Tutto inizia con la storia di Sophie, 24 anni, che ha fatto il giro del mondo. Durante una vacanza a Barcellona aveva conosciuto Jesse, 21 anni, che l’aveva convinta ad andarlo a trovare ad Amsterdam, per replicare il tempo passato insieme nella precedente vacanza.
Sophie, ovviamente, ha accettato ed è andata ad Amsterdam in aereo (lei è inglese). La parte brutta della storia arriva ora, perché una volta arrivata nell’albergo che avevano prenotato per vedersi, la ragazza ha trovato un messaggio: “Era tutto uno scherzo, sei stata “pigged””. Ma cosa significa?

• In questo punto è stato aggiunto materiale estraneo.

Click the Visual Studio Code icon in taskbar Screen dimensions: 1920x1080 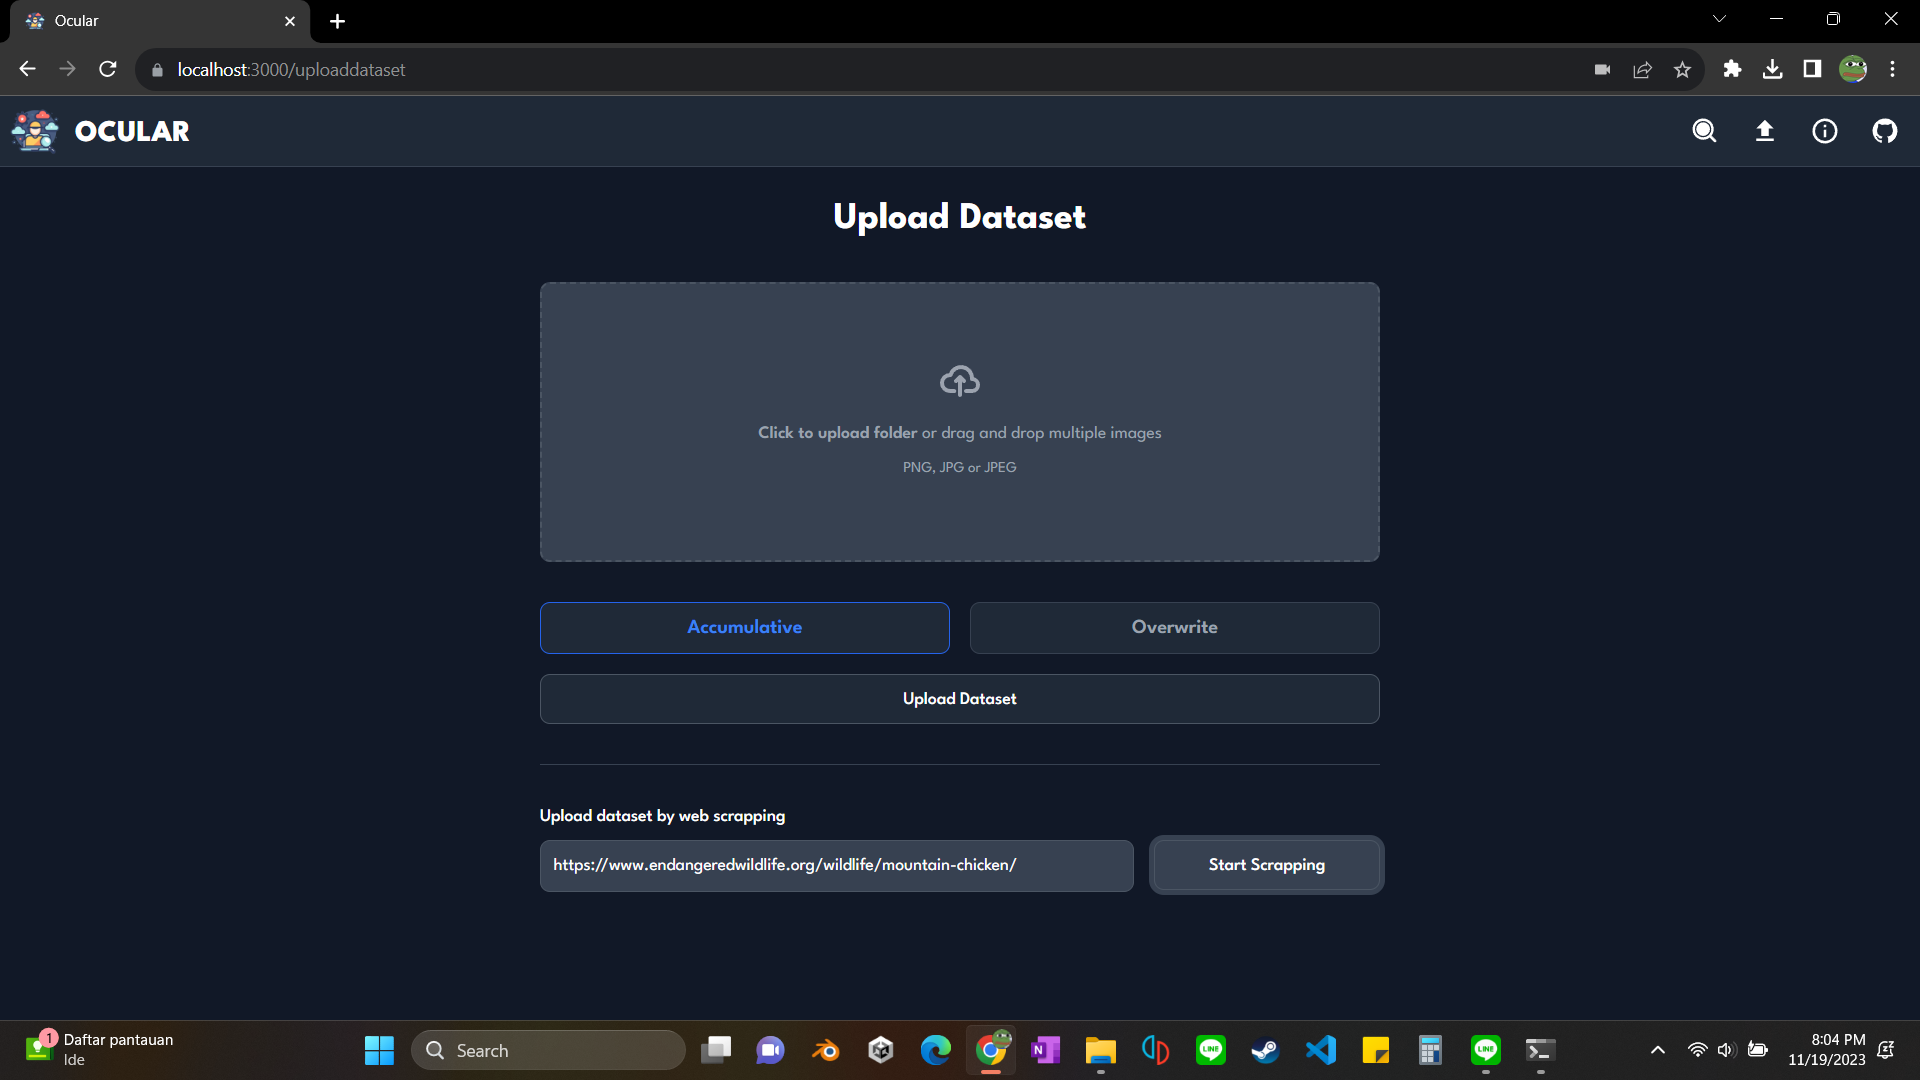(x=1321, y=1050)
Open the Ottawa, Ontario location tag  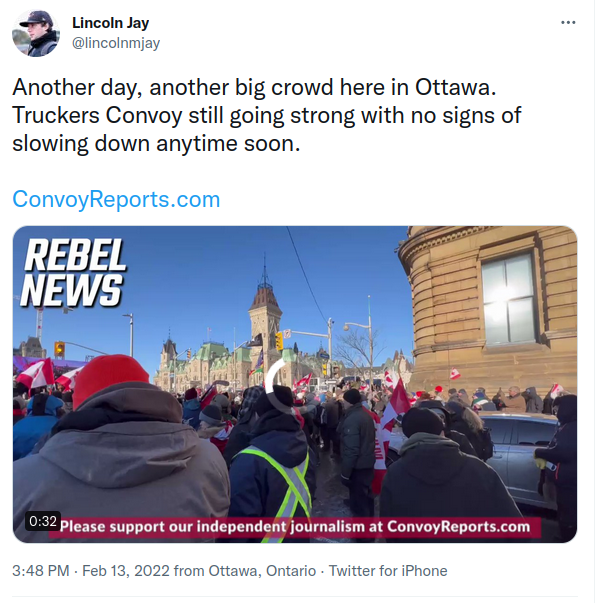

Pull a Pig è un gioco crudele che i ragazzi fanno con le ragazze: si prova ad adescare una ragazza sovrappeso durante una serata con amici, si balla vicino a lei, si cerca di attirare la sua attenzione e le si dice anche “Sei la più brutta e la più grassa del locale”, calcolando quanto tempo si riesca a stare ancora vicino alla vittima o continuando a corteggiarla fino a farla cedere e a piggarla, appunto.
Un comportamento meschino, falso, orribile, che però sta trovando riscontro tra i più giovani. Ora, con la sua storia, Sophie ha voluto mettere in guardia le ragazze di tutto il mondo: ribellatevi, non nascondetevi, reagite contro i bulli che mettono in pratica comportamenti simili. Forza, Sophie!